Reputation: 425
I have a problem converting byte array to String using new String() method. Even with the encoding, the output is still output garbage.
I am working on UDP socket programming and able to send encrypted and decrypted messages between host/ client. What I am trying to do is to convert the decrypted message in byte to String for hex function using SHA-1 which takes in String.
//received encrypted data from client
byte[] cipherKB = new byte[8];
cipherKB = receivePacket.getData();
System.out.println(Arrays.toString(cipherKB)); //this output correct data from byte array
//contents of cipherKB [-36, 120, 90, 1, -51, 99, 27, 97]
//decrypt the above message using "decrypt" method
byte[] KB = new byte[8];
KB = r.decrypt(cipherKB); // r is an object
System.out.println(Arrays.toString(KB)); //this output correct data from byte array
//contents of KB [82, -127, 11, -40, -60, 81, 12, 65]

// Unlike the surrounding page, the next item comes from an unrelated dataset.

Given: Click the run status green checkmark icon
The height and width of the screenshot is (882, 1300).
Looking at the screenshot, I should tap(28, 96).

String KBString = new String (KB,"UTF-8");
System.out.println(KBString); //this is giving me garbage message when I output in console
System.out.println("KB.toString(): output " + KB.toString());
//KB.toString(): output [B@578088c0
.....
}
//Decrypt function
private final static byte[] S = new byte[256];
private final byte[] T = new byte[256];
private final int keylen;
public static byte[] encrypt(final byte[] plaintext) {
final byte[] ciphertext = new byte[plaintext.length];
int i = 0, j = 0, k, t;
byte tmp;
for (int counter = 0; counter < plaintext.length; counter++) {
i = (i + 1) & 0xFF;
j = (j + S[i]) & 0xFF;
tmp = S[j];
S[j] = S[i];
S[i] = tmp;
t = (S[i] + S[j]) & 0xFF;
k = S[t];
ciphertext[counter] = (byte) (plaintext[counter] ^ k);
}
return ciphertext;
}
public static byte[] decrypt(final byte[] ciphertext) {
return encrypt(ciphertext);
}
}
Output data to show encryption is working:
//HOST - Alice
Alice Random KA:[45, 58, -4, 93, -1, -127, 127, 20]

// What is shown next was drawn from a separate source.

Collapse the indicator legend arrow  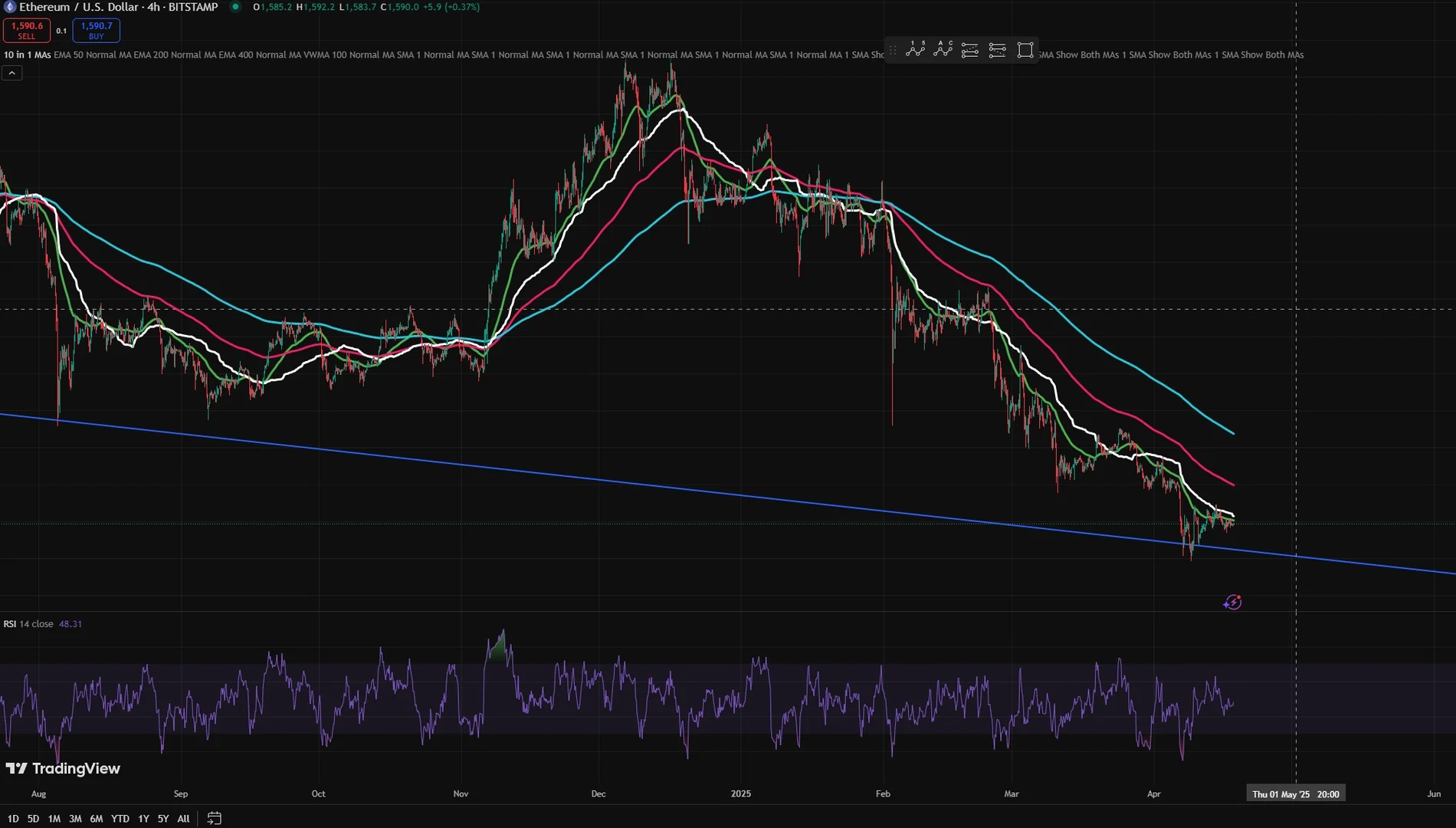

Alice Random KA in string:[B@6791d8c1 //output of String KAString = new String (KA);
Alice encrypted KA sent to Client: [-63, 81, -91, 119, 124, -24, 86, 41]
Received Bob's KB: [16, 103, 39, -13, 46, -120, 115, -116] //this is same as Bob's encrypted KB below
Decrypted Bob's KB: [-98, -98, 118, 42, 39, -70, 100, -84] //same as Bob's Random KB generated
//CLIENT - Bob
Received Alice's encrypted KA: [-63, 81, -91, 119, 124, -24, 86, 41]
Decrypted Alice's KA: [45, 58, -4, 93, -1, -127, 127, 20] //this is same as Alice's Random KA above
Bob's Random KB:[-98, -98, 118, 42, 39, -70, 100, -84]
Bob's encrypted KB: [16, 103, 39, -13, 46, -120, 115, -116]
Upvotes: 0
Views: 4071
Reputation: 589
//Convert from String to byte[]:
String s = "some text here";
byte[] b = s.getBytes("UTF-8");
//Convert from byte[] to String:
byte[] b = {(byte) 99, (byte)97, (byte)116};
String s = new String(b, "US-ASCII");
You should, of course, use the correct encoding name. My examples used "US-ASCII" and "UTF-8", the two most common encodings.
Upvotes: 1
Reputation: 47699
You realize, of course, that [B@6791d8c1
is simply the default toString
for an object that does not have its own version. And [45, 58, -4, 93, -1, -127, 127, 20]
(your original data before encrypting) is "-:] " -- not really valid character data, so one would expect it to look like "garbage".